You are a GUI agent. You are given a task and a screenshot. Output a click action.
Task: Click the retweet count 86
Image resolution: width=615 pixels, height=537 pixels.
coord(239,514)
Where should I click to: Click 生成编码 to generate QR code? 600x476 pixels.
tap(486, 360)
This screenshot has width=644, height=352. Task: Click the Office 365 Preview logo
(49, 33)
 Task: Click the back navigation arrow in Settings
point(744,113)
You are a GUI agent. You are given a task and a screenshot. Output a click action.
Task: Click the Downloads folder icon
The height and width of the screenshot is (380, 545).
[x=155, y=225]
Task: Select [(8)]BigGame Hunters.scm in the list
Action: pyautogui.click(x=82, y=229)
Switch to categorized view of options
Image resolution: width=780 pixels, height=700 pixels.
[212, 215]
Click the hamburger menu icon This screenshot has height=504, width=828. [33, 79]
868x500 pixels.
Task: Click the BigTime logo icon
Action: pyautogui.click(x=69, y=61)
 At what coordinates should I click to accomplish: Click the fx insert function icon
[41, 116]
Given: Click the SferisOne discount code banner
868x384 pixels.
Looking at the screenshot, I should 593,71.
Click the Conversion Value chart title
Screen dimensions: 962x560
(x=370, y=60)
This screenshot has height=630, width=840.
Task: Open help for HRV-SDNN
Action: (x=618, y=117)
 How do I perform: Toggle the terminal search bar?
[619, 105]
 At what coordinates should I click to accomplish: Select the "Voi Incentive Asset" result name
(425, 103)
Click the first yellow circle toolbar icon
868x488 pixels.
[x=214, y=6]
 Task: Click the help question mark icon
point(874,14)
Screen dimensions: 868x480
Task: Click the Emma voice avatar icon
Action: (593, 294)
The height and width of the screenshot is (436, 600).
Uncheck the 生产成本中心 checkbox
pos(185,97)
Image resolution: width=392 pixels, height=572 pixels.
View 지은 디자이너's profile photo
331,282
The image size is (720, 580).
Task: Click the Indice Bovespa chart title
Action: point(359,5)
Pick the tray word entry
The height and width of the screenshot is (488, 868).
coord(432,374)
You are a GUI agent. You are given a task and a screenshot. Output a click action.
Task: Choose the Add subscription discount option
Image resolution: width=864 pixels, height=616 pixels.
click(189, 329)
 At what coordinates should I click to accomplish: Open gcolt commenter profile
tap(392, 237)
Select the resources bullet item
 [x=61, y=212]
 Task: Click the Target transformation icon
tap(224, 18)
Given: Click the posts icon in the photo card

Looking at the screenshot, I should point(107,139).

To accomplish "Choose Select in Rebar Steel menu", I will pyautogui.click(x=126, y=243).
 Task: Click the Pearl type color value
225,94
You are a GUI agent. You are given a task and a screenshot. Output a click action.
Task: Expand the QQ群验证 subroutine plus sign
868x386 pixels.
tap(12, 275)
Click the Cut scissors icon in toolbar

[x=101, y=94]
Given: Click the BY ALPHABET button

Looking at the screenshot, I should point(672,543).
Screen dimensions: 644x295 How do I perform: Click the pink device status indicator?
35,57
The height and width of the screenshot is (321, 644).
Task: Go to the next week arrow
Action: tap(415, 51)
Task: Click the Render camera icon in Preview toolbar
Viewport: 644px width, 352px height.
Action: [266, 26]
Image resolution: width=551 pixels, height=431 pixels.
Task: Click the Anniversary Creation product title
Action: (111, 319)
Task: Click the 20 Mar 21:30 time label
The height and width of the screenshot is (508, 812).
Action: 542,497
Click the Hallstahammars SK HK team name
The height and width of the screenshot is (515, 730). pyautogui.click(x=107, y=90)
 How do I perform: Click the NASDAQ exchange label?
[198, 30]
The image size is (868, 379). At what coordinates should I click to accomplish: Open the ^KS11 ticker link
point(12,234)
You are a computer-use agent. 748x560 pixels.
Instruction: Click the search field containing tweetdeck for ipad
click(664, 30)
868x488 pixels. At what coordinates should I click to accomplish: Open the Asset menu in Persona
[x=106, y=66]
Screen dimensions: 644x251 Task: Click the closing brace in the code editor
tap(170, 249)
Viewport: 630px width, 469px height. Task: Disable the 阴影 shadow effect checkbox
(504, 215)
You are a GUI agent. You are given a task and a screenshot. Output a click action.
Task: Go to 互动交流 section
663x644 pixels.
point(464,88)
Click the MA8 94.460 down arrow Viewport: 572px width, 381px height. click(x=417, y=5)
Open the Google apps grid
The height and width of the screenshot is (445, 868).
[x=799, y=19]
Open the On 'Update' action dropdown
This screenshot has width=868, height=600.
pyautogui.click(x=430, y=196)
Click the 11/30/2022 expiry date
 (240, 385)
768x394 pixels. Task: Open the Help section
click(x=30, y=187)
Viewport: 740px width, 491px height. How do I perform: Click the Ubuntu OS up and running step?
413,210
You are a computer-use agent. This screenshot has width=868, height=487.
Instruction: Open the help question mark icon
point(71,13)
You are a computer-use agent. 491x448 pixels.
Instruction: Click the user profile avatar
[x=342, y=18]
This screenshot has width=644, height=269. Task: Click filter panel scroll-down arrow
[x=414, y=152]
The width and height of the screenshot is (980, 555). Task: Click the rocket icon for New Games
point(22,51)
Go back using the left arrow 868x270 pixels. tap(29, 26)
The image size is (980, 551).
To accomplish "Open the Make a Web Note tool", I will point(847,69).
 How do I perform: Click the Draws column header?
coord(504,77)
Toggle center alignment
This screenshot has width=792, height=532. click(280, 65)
━━━━━━━━━━━━━━━━
__How to complete this task__:
Would you mind copying all of the records exactly?

__Exercise result__:
You are a GUI agent. You are given a task and a screenshot. Output a click action.
Task: Click the retweet count 86
Image resolution: width=615 pixels, height=537 pixels.
coord(239,514)
Where should I click to: Click 生成编码 to generate QR code? 600x476 pixels.
tap(486, 360)
This screenshot has width=644, height=352. Task: Click the Office 365 Preview logo
(49, 33)
 Task: Click the back navigation arrow in Settings
point(744,113)
You are a GUI agent. You are given a task and a screenshot. Output a click action.
Task: Click the Downloads folder icon
The height and width of the screenshot is (380, 545).
[x=155, y=225]
Task: Select [(8)]BigGame Hunters.scm in the list
Action: pyautogui.click(x=82, y=229)
Switch to categorized view of options
Image resolution: width=780 pixels, height=700 pixels.
[212, 215]
Click the hamburger menu icon This screenshot has height=504, width=828. [33, 79]
868x500 pixels.
Task: Click the BigTime logo icon
Action: pyautogui.click(x=69, y=61)
 At what coordinates should I click to accomplish: Click the fx insert function icon
[41, 116]
Given: Click the SferisOne discount code banner
868x384 pixels.
Looking at the screenshot, I should 593,71.
Click the Conversion Value chart title
Screen dimensions: 962x560
(x=370, y=60)
This screenshot has height=630, width=840.
Task: Open help for HRV-SDNN
Action: (x=618, y=117)
 How do I perform: Toggle the terminal search bar?
[619, 105]
 At what coordinates should I click to accomplish: Select the "Voi Incentive Asset" result name
(425, 103)
Click the first yellow circle toolbar icon
868x488 pixels.
[x=214, y=6]
 Task: Click the help question mark icon
point(874,14)
Screen dimensions: 868x480
Task: Click the Emma voice avatar icon
Action: (593, 294)
The height and width of the screenshot is (436, 600).
Uncheck the 生产成本中心 checkbox
pos(185,97)
Image resolution: width=392 pixels, height=572 pixels.
View 지은 디자이너's profile photo
331,282
The image size is (720, 580).
Task: Click the Indice Bovespa chart title
Action: point(359,5)
Pick the tray word entry
The height and width of the screenshot is (488, 868).
coord(432,374)
You are a GUI agent. You are given a task and a screenshot. Output a click action.
Task: Choose the Add subscription discount option
Image resolution: width=864 pixels, height=616 pixels.
click(189, 329)
 At what coordinates should I click to accomplish: Open gcolt commenter profile
tap(392, 237)
Select the resources bullet item
 [x=61, y=212]
 Task: Click the Target transformation icon
tap(224, 18)
Given: Click the posts icon in the photo card

Looking at the screenshot, I should point(107,139).

To accomplish "Choose Select in Rebar Steel menu", I will pyautogui.click(x=126, y=243).
 Task: Click the Pearl type color value
225,94
You are a GUI agent. You are given a task and a screenshot. Output a click action.
Task: Expand the QQ群验证 subroutine plus sign
868x386 pixels.
tap(12, 275)
Click the Cut scissors icon in toolbar

[x=101, y=94]
Given: Click the BY ALPHABET button

Looking at the screenshot, I should point(672,543).
Screen dimensions: 644x295 How do I perform: Click the pink device status indicator?
35,57
The height and width of the screenshot is (321, 644).
Task: Go to the next week arrow
Action: tap(415, 51)
Task: Click the Render camera icon in Preview toolbar
Viewport: 644px width, 352px height.
Action: [266, 26]
Image resolution: width=551 pixels, height=431 pixels.
Task: Click the Anniversary Creation product title
Action: (111, 319)
Task: Click the 20 Mar 21:30 time label
The height and width of the screenshot is (508, 812).
Action: 542,497
Click the Hallstahammars SK HK team name
The height and width of the screenshot is (515, 730). pyautogui.click(x=107, y=90)
 How do I perform: Click the NASDAQ exchange label?
[198, 30]
The image size is (868, 379). At what coordinates should I click to accomplish: Open the ^KS11 ticker link
point(12,234)
You are a computer-use agent. 748x560 pixels.
Instruction: Click the search field containing tweetdeck for ipad
click(664, 30)
868x488 pixels. At what coordinates should I click to accomplish: Open the Asset menu in Persona
[x=106, y=66]
Screen dimensions: 644x251 Task: Click the closing brace in the code editor
tap(170, 249)
Viewport: 630px width, 469px height. Task: Disable the 阴影 shadow effect checkbox
(504, 215)
You are a GUI agent. You are given a task and a screenshot. Output a click action.
Task: Go to 互动交流 section
663x644 pixels.
point(464,88)
Click the MA8 94.460 down arrow Viewport: 572px width, 381px height. click(x=417, y=5)
Open the Google apps grid
The height and width of the screenshot is (445, 868).
[x=799, y=19]
Open the On 'Update' action dropdown
This screenshot has width=868, height=600.
pyautogui.click(x=430, y=196)
Click the 11/30/2022 expiry date
 (240, 385)
768x394 pixels. Task: Open the Help section
click(x=30, y=187)
Viewport: 740px width, 491px height. How do I perform: Click the Ubuntu OS up and running step?
413,210
You are a computer-use agent. This screenshot has width=868, height=487.
Instruction: Open the help question mark icon
point(71,13)
You are a computer-use agent. 491x448 pixels.
Instruction: Click the user profile avatar
[x=342, y=18]
This screenshot has width=644, height=269. Task: Click filter panel scroll-down arrow
[x=414, y=152]
The width and height of the screenshot is (980, 555). Task: Click the rocket icon for New Games
point(22,51)
Go back using the left arrow 868x270 pixels. tap(29, 26)
The image size is (980, 551).
To accomplish "Open the Make a Web Note tool", I will point(847,69).
 How do I perform: Click the Draws column header?
coord(504,77)
Toggle center alignment
This screenshot has width=792, height=532. click(280, 65)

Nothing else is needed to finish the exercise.